Factorization based solvers returning trivial result for least square solve

[vpuri3]

using LinearAlgebra, LinearSolve

A = rand(10, 4) # tall and skinny system
A[:, 1] .= 0    # A has a column with all zeros
f = rand(10)    # RHS

prob1 = LinearProblem(A, f)           # tall and skinny system
prob2 = LinearProblem(A' * A, A' * f) # square singular system (has a row and a column of all zeros)
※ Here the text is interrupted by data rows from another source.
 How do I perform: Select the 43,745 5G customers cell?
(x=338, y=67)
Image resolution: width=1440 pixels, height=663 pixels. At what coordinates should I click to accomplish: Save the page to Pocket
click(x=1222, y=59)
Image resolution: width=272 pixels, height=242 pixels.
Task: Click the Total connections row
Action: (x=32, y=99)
sol_df = solve(prob1)                    # [0.0, 0.0, 0.0, 0.0]
sol_lu = solve(prob1, LUFactorization()) # [0.0, 0.0, 0.0, 0.0]
sol_qr = solve(prob1, QRFactorization()) # [0.0, 0.0, 0.0, 0.0]
sol_gm = solve(prob2, SimpleGMRES())     # [0.0, -0.4916139636428349, 0.44349181143744504, 0.7631772710700259]
A \ f                                    # [0.0, -0.4916139636428351, 0.44349181143744565, 0.7631772710700254]

sol_df.retcode # ReturnCode.Failure = 9
sol_lu.retcode # ReturnCode.Failure = 9
sol_qr.retcode # ReturnCode.Failure = 9
sol_gm.retcode # ReturnCode.Success = 1

[vpuri3]

Come to think about it, I shouldn't be surprised that factorizations fail for rank-deficient/singular matrices. Better to use Krylov methods and get a non-unique solution

[ChrisRackauckas]

QR you probably just need to turn on pivoting.